A proposed class action that alleges ACS Primary Care Physicians-Southeast, P.C. has unlawfully refused to process or submit bills arising from motor vehicle accidents for those insured under existing Blue Cross Blue Shield Insurance Company (BCBS) policies in South Carolina.
According to the 14-page lawsuit, the defendant is a preferred provider in the BCBS network and has previously agreed to accept scheduled payment rates for BCBS insureds or members as a condition of its preferred provider status.

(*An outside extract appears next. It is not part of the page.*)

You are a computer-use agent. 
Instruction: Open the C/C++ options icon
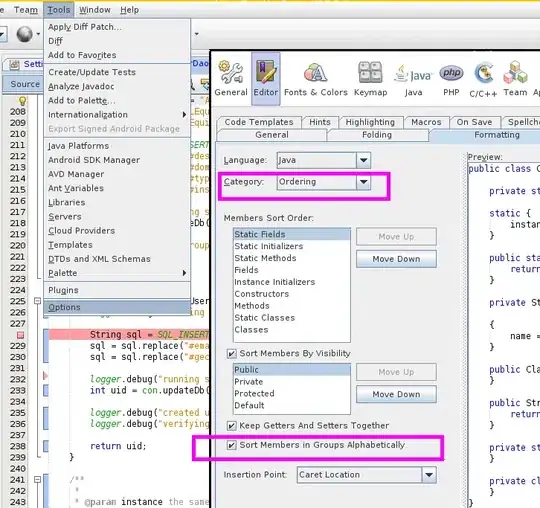pyautogui.click(x=483, y=79)
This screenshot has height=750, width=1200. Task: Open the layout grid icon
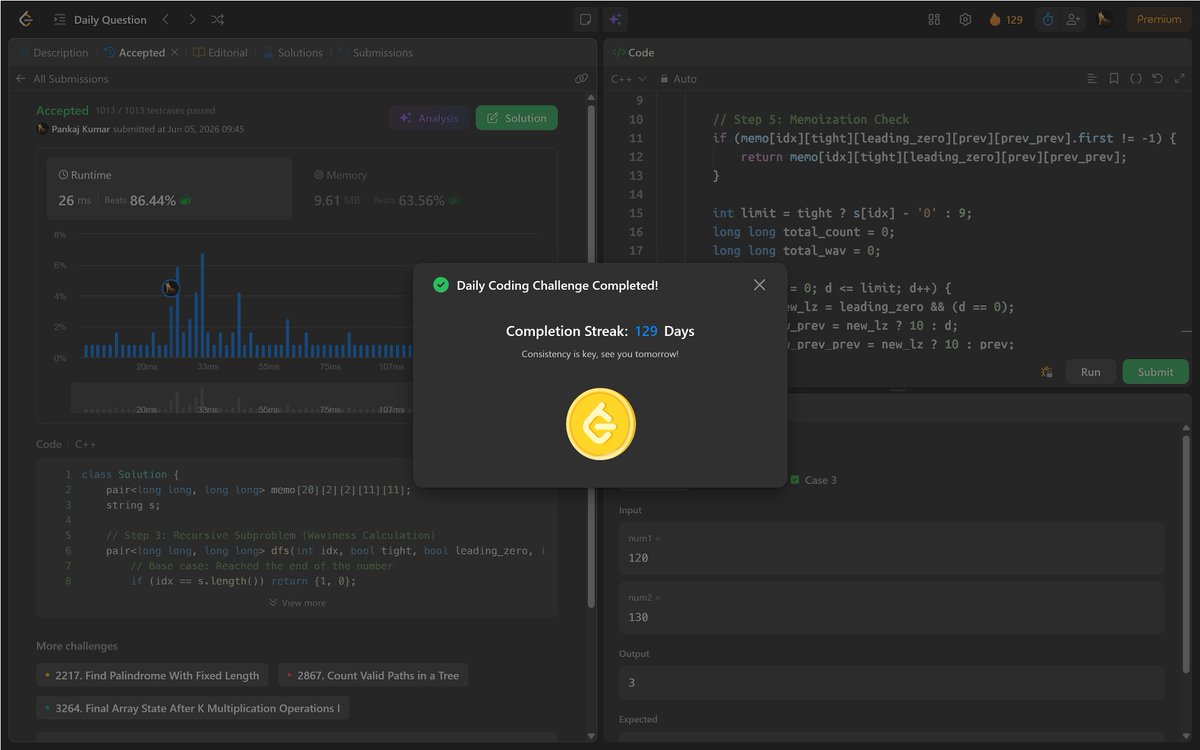[x=934, y=19]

Per the lawsuit, the plaintiff and proposed class members are third-party beneficiaries to the defendant’s preferred provider contract with BCBS who are therefore subject to the rates stipulated by the agreement.

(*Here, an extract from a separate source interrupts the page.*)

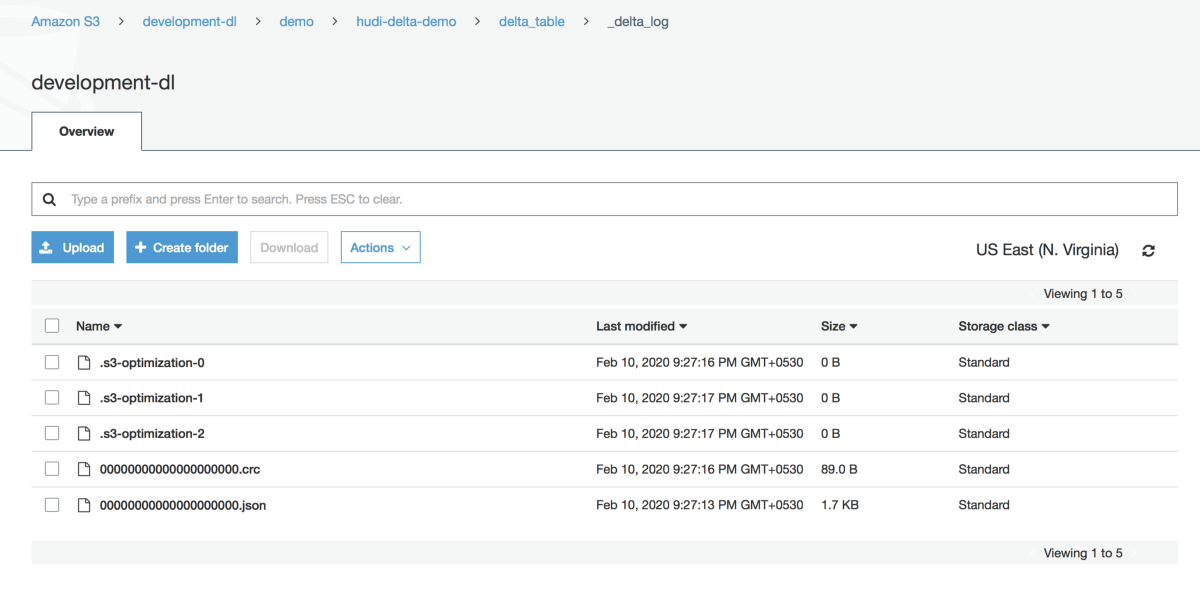Check the box for .s3-optimization-0
Viewport: 1200px width, 591px height.
click(52, 363)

The complaint alleges ACS’s decision to refuse to submit proposed class members’ claims to BCBS was based on monetary gain in that the defendant was able to increase its cash flow by charging insureds for the full price of medical services rather than the contractually agreed upon cost for BCBS members. In all, ACS’s conduct is in violation of its BCBS contract and has deprived the plaintiff and proposed class members of the benefit of their insurance coverage, the lawsuit says.
Per the complaint, the plaintiff was involved in a December 2019 car accident in which she sustained serious injuries treated at the Grand Strand Regional Medical Center. At the time of the collision, the plaintiff was insured by BCBS, the suit says.

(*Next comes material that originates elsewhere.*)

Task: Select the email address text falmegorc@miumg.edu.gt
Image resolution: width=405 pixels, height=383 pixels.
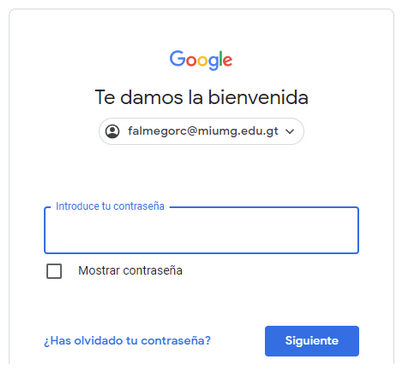Action: pos(203,131)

Despite the contractual relationship between the defendant and BCBS, ACS and its representatives “refused” to submit the plaintiff’s bills related to the vehicle collision to the insurer, the case claims, noting that car accident medical claims stemming from emergency room care “represent the worst performing revenue streams for a hospital.”
By refusing to accept insurance coverage for car accident injuries, ACS can generate “a significant increase in cash flow” by receiving payment immediately and directly from patients in amounts far in excess of the rates negotiated with BCBS, the lawsuit alleges. Per the case, the plaintiff was billed more than $1,600 for treatment demanded in full by the defendant.
The lawsuit looks to represent:
“All persons (or estates of persons) in South Carolina or persons (or estates of person) [sic] who have jurisdiction with a South Carolina Court under the Door Closing Statute insurance by BCBS receiving services from Defendant in any medical facility from December 9, 2016 to present for whom Defendant failed to submit the bill for medical services to BCBS and instead obtained recovery from the person.”
Initially filed in the Horry County Court of Common Pleas, the case has been removed to South Carolina District Court, Florence Division.